■ **What you will do**: Reproduce the material word for word, starting with the line that contains "Where should I" and going on through the end of the material. Leave the pictures out.

>> Start

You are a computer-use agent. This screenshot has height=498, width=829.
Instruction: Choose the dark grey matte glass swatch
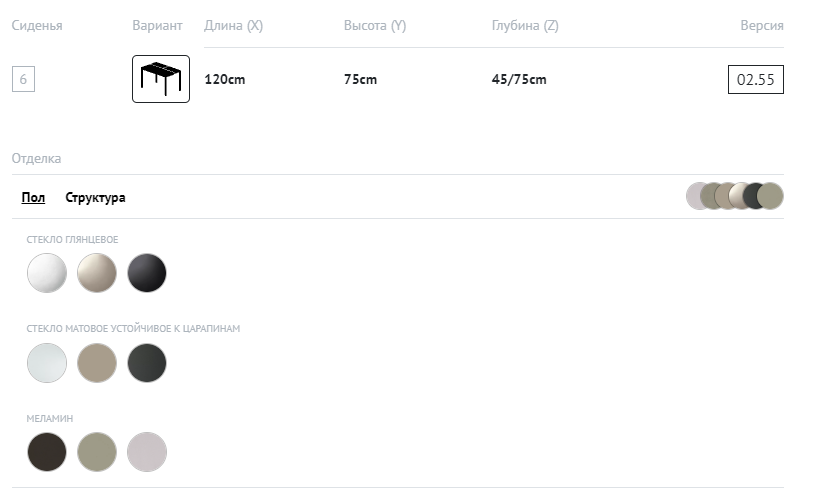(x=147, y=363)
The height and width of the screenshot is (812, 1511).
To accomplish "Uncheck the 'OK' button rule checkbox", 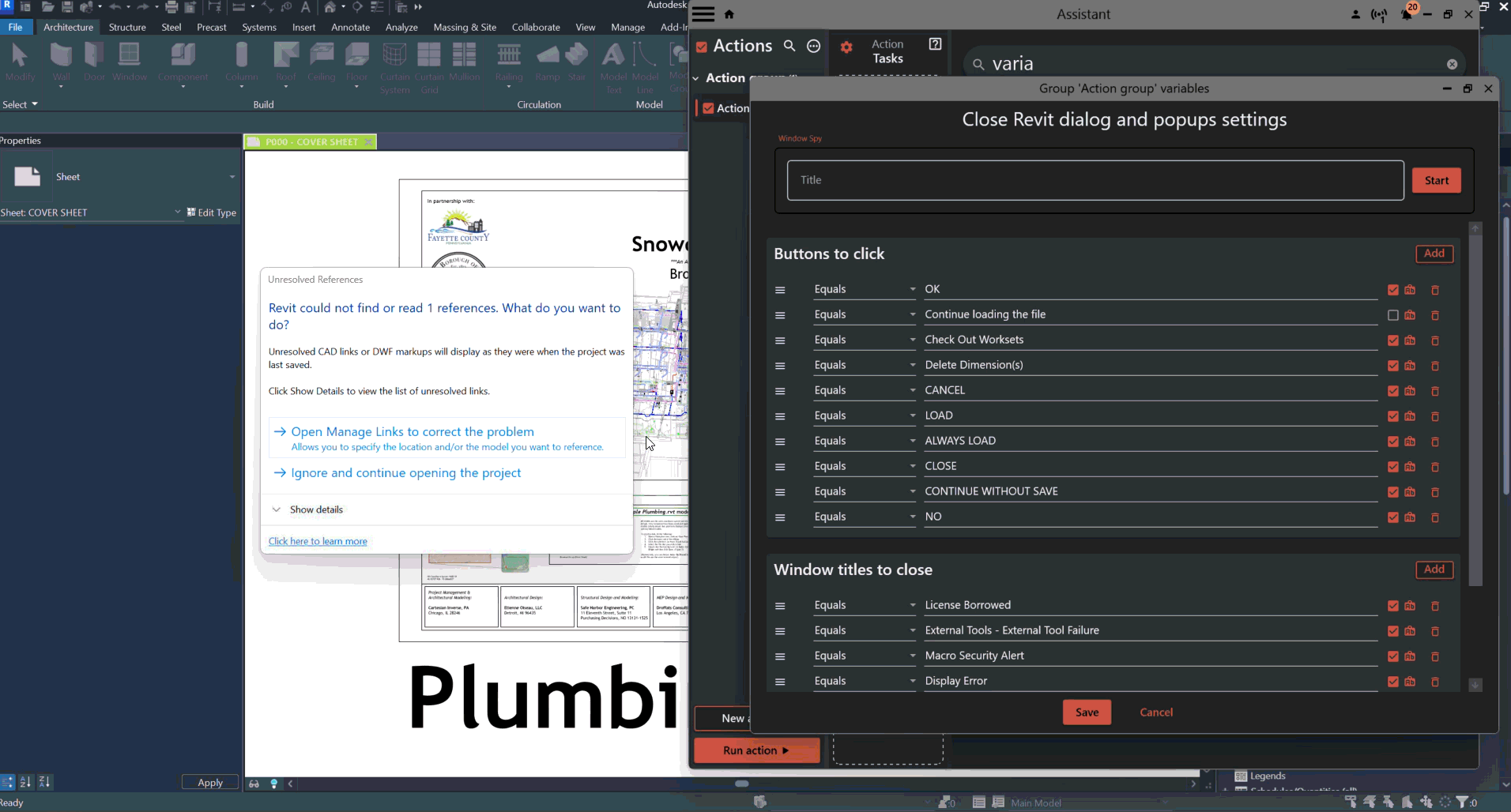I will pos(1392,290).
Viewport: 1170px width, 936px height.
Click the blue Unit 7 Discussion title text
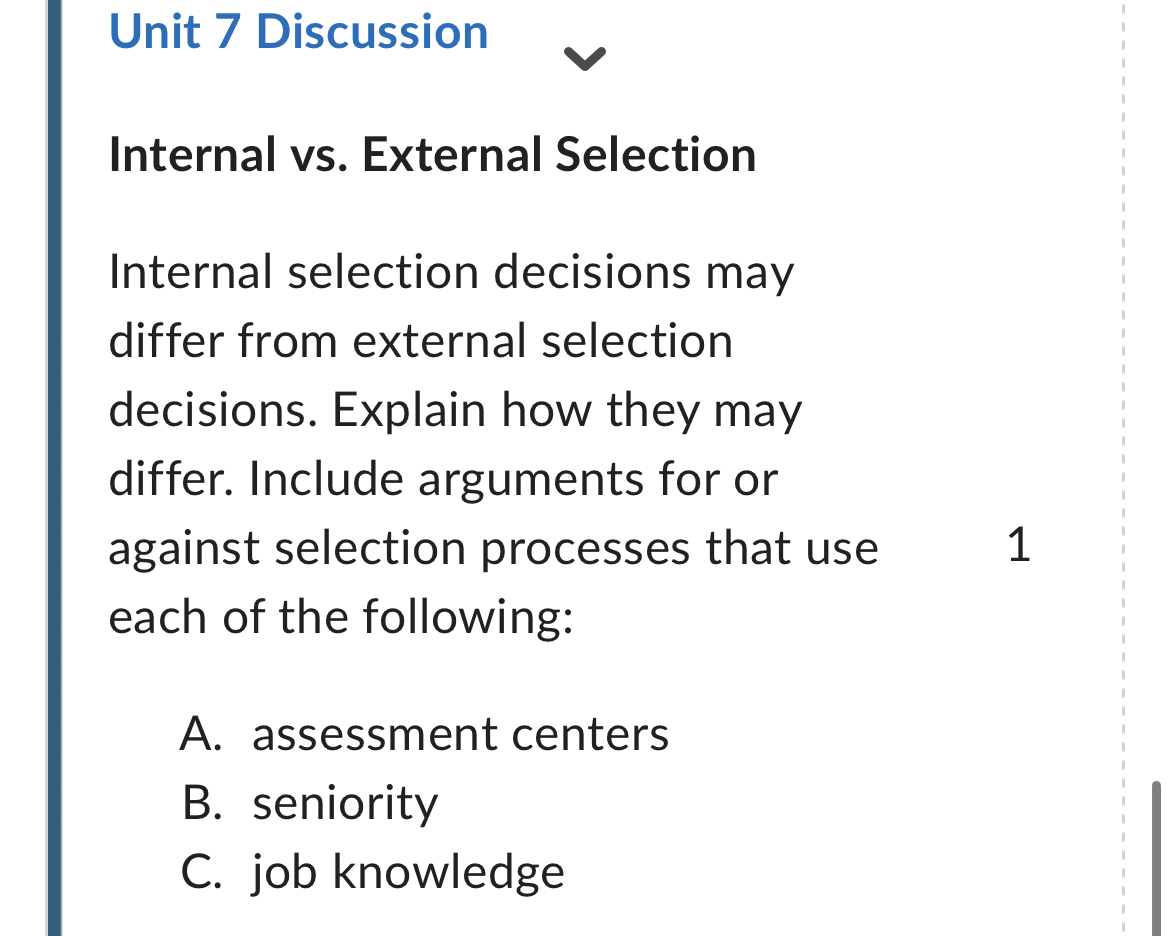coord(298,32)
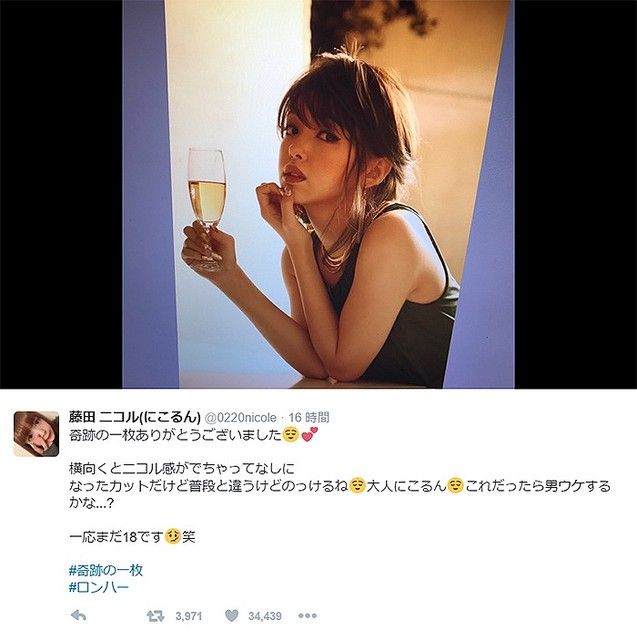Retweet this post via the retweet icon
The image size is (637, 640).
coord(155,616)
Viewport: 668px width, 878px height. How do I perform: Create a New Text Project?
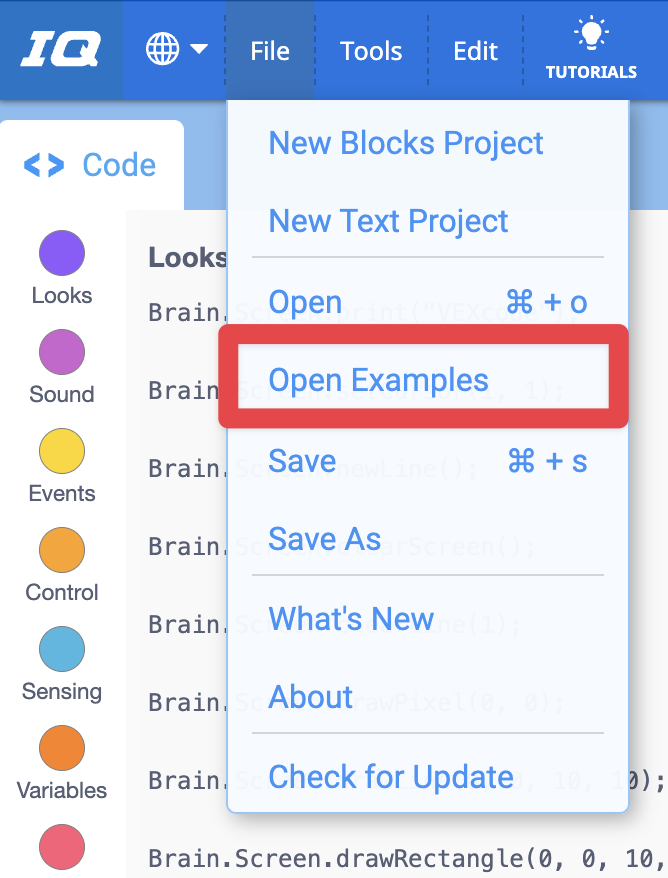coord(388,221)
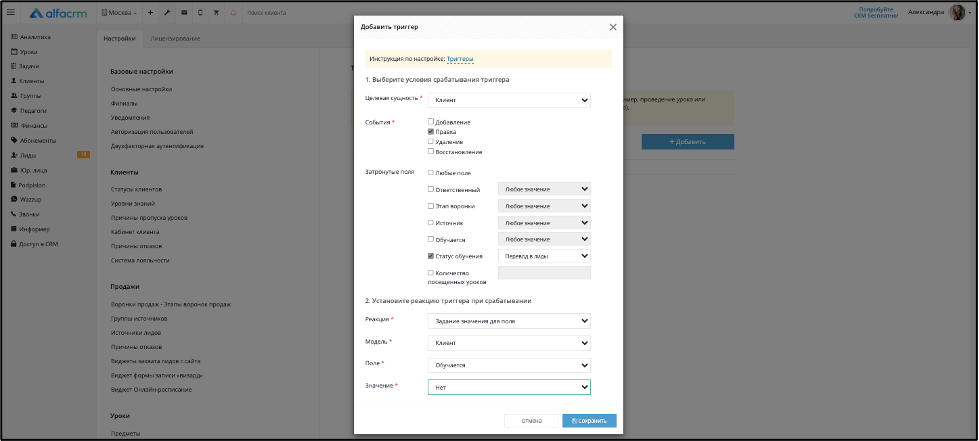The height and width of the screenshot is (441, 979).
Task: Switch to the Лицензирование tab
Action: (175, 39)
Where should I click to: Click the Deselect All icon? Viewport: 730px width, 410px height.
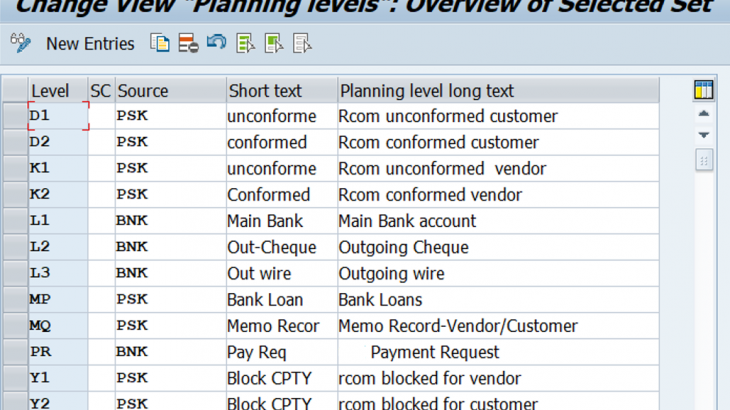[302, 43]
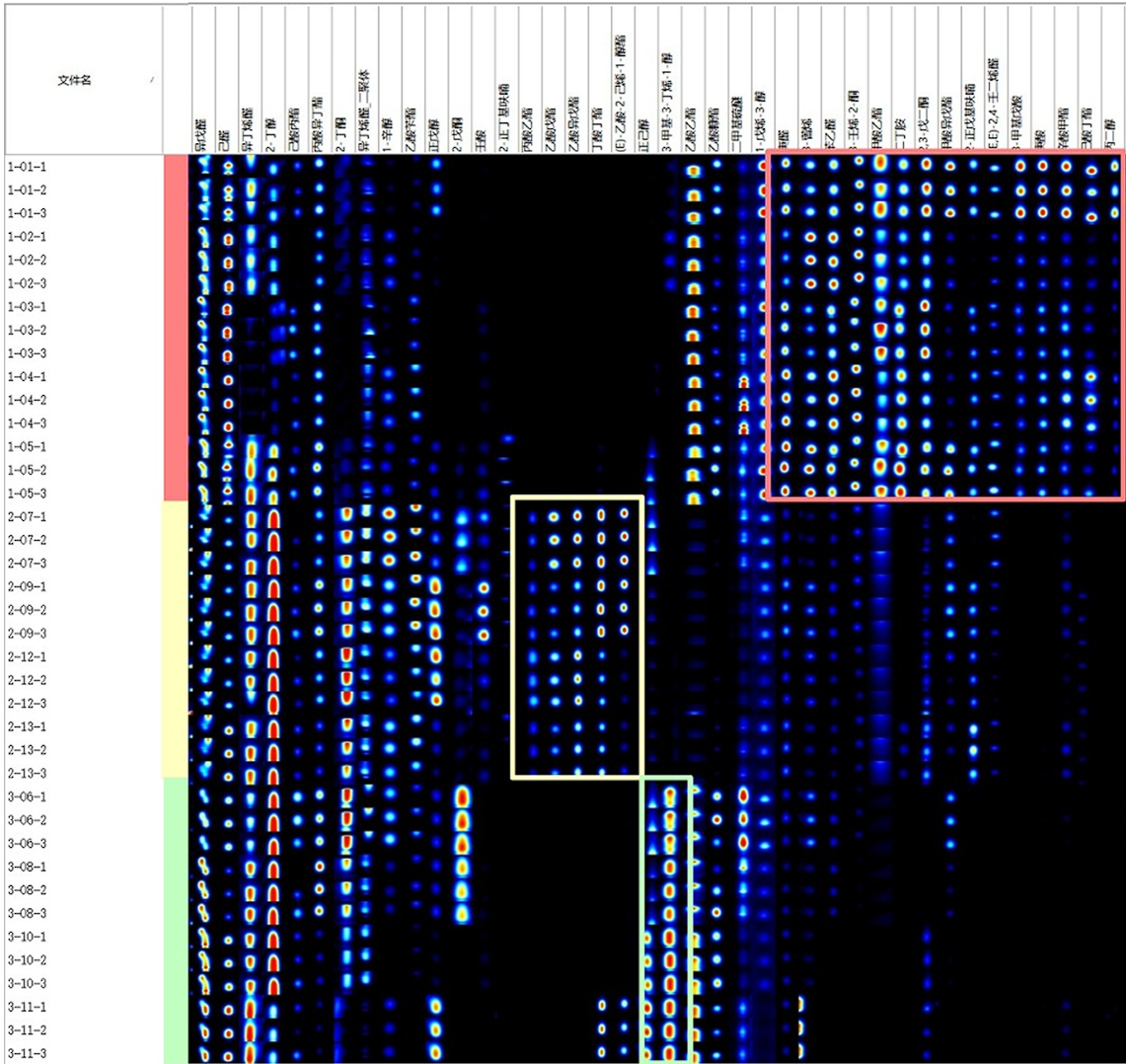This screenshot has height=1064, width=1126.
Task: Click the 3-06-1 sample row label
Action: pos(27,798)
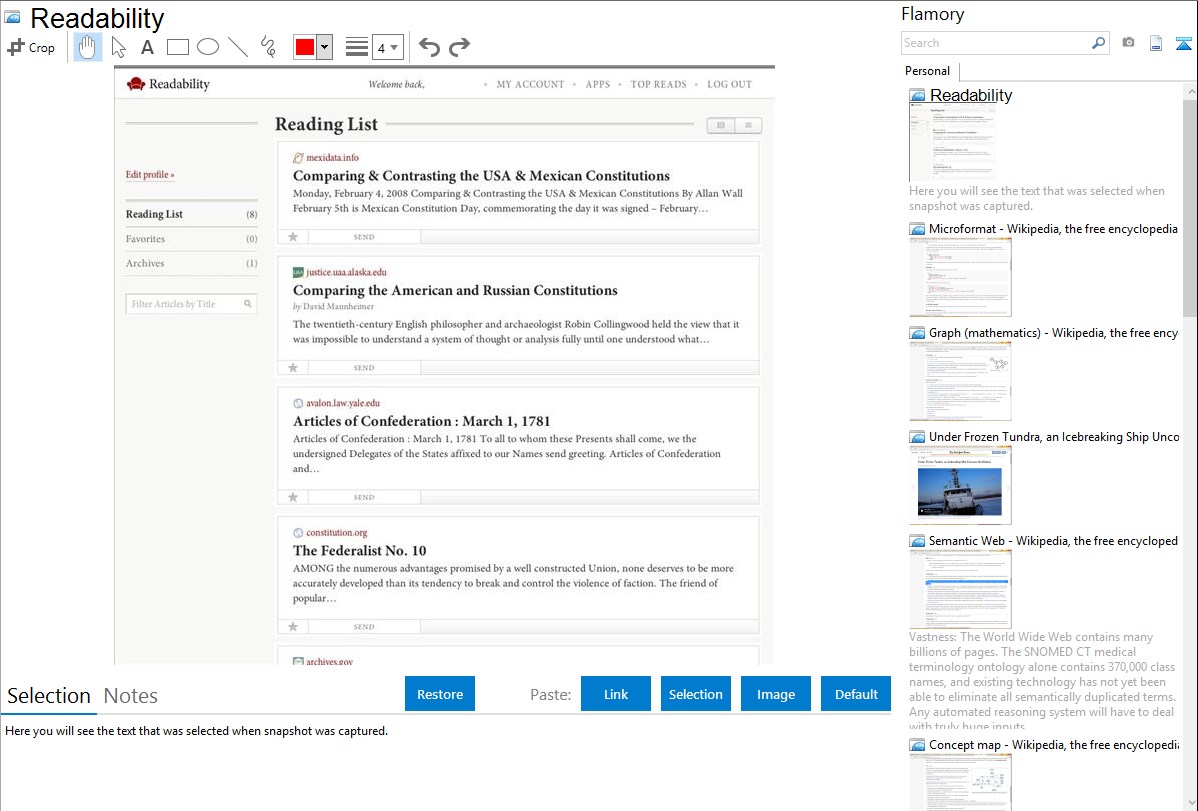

>> End

■ **Solved problem**:
Where should I click to: Click the Deselect All icon? Viewport: 730px width, 410px height.
[302, 43]
This screenshot has height=1064, width=1126.
Task: Click the 3-06-1 sample row label
Action: pos(27,798)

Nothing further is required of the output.